## Given text

☆ ☆ ☆

Many adaptations in officer education have been made since 2015, following from the growing need to accelerate learning processes, and based on the formal design approach methodology. These include a change in the Dado Center’s Colonels Course, aimed at educating specific position holders in the General Headquarters (GHQ), regional commands, services, and branches who lead or participate in design processes, from planning to design; the 2015 reorganization in the National Defense College’s curriculum focusing on design mainly through self-experience gained by course participants through simulations; teaching the basics of design approach in the Command and Staff College for both battalion and squadron commanders and staff officers at the OF-4 rank starting in 2018. The Brigadiers Course mentioned earlier is still running. In 2018, the Division Commanders Course also began teaching part of the design process. Altogether, these represent a comprehensive educational effort within the IDF to enhance its organizational learning ability.

Training Scenarios that Push Uncertainty to the Limit: Counter-surprise “Vaccination”

My recommendations on dealing with battlefield uncertainty and managing the risk of technological and doctrinal surprise come from two sources; the theoretical approach developed in my book On Flexibility, which deals with recovery from technological and doctrinal surprise;7 and from education and training practices of the IDF that focus on flexibility enhancement.

On Flexibility examined how armies have recovered quickly from technological and doctrinal surprises by using a variety of abilities that come under the general heading of flexibility. These abilities are also valid here, since most of the tactical implications of AI (as defined by Kania: Intelligent Unmanned Aerial Vehicles and Swarm Intelligence; Intelligent Unmanned Surface Vehicles; Intelligent Unmanned Ground Vehicles; Autonomous UUVs; Missile Intelligentization) can result in the same kinds of surprises. 8

Flexibility is built upon four strata. The first stratum is conceptual and doctrinal. Conceptual and doctrinal flexibility occurs when senior civilian officials and military officers create an organizational atmosphere that encourages lower-ranking commanders to broach ideas that challenge the official doctrine. Officers (and enlisted men and women) who come forth with original ideas augment the number of options, thus enabling the army caught by surprise to modify its doctrine and tactics. A doctrine based on this approach presents a balanced view of all forms of war and reduces the danger of getting stuck in a dogmatic rut. Here I want to emphasize that due to the future contested battlefield environment envisioned in current Western military concepts, I assume that U.S. and other military forces will have to “invent” the last 30 percent of their doctrine in the field, because everything they possess walking in will be challenged.

☆ ☆ ☆

## Study questions
**1.** In the passage on military flexibility, in what year did the Division Commanders Course begin teaching part of the design process?
**2.** Translate this sentence from the passage on military flexibility into Spanish: "A doctrine based on this approach presents a balanced view of all forms of war and reduces the danger of getting stuck in a dogmatic rut."
**3.** List every tactical implication of AI that the passage on military flexibility gives as defined by Kania.

## Data shown
☆ ☆ ☆

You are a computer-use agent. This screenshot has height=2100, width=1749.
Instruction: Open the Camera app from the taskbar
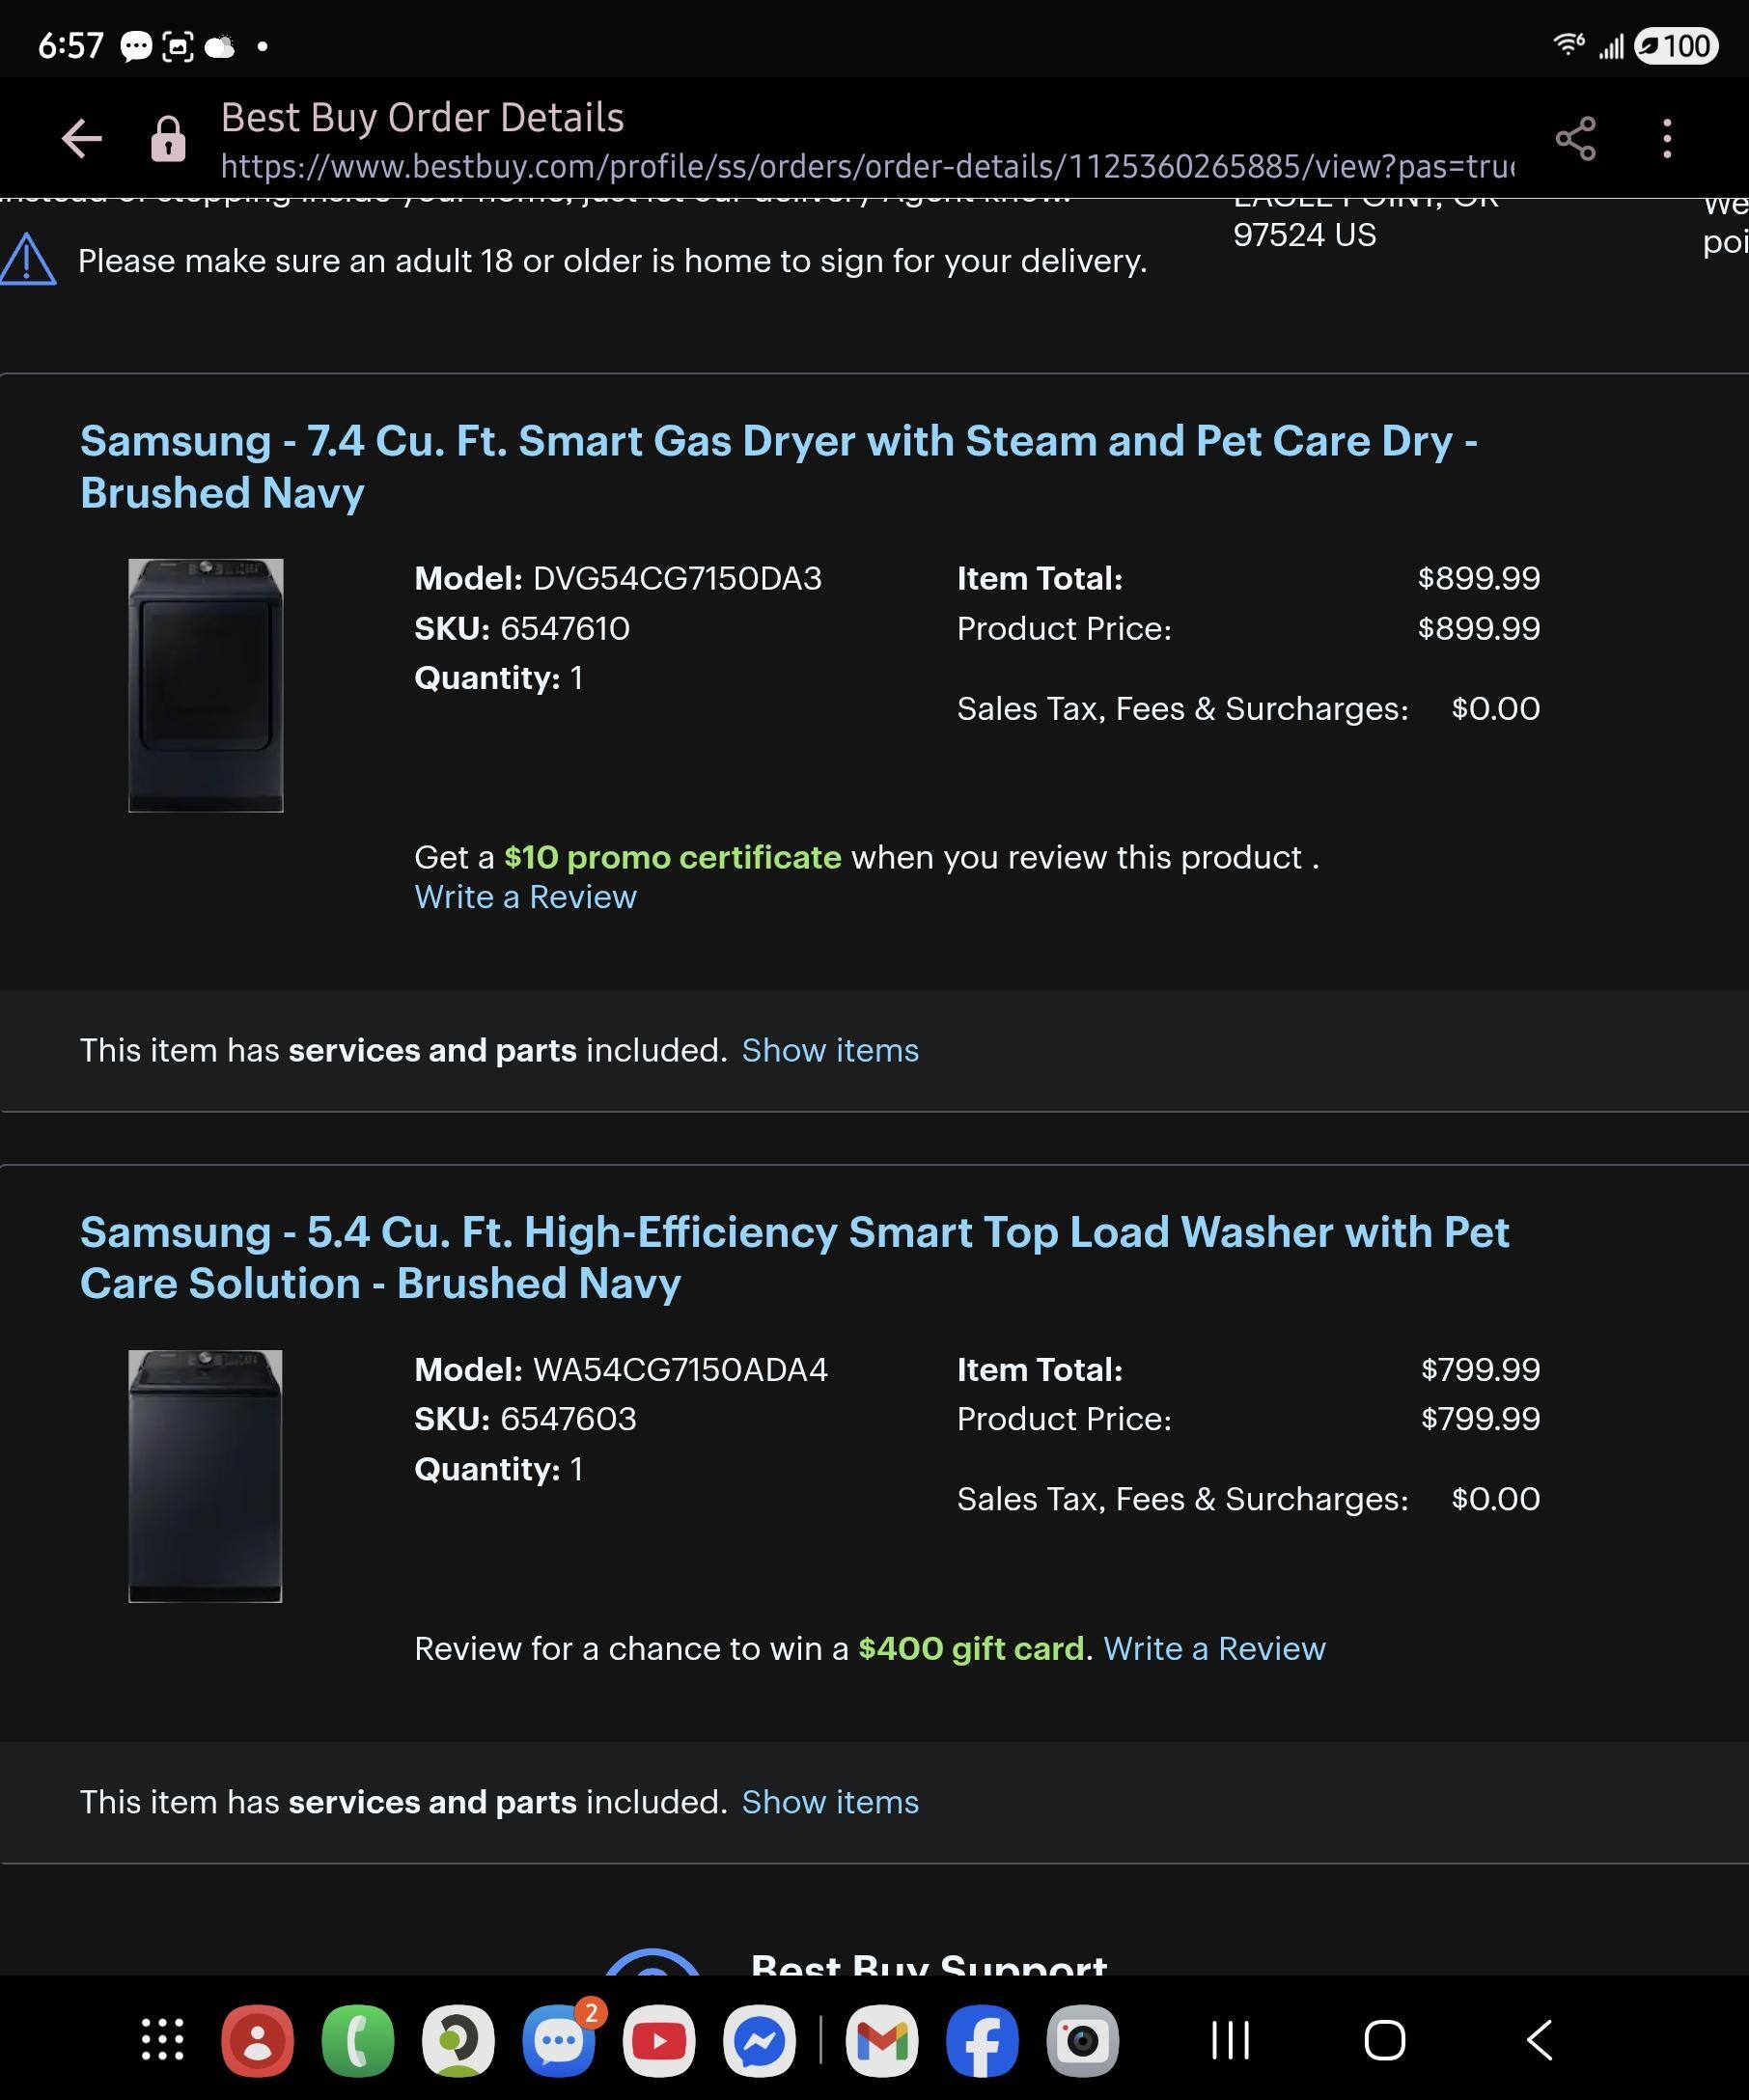pos(1084,2043)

☆ ☆ ☆

## Results
**1.** 2018

**2.** Una doctrina basada en este enfoque presenta una visión equilibrada de todas las formas de guerra y reduce el peligro de quedar atrapado en una rutina dogmática.

**3.** Intelligent Unmanned Aerial Vehicles and Swarm Intelligence; Intelligent Unmanned Surface Vehicles; Intelligent Unmanned Ground Vehicles; Autonomous UUVs; Missile Intelligentization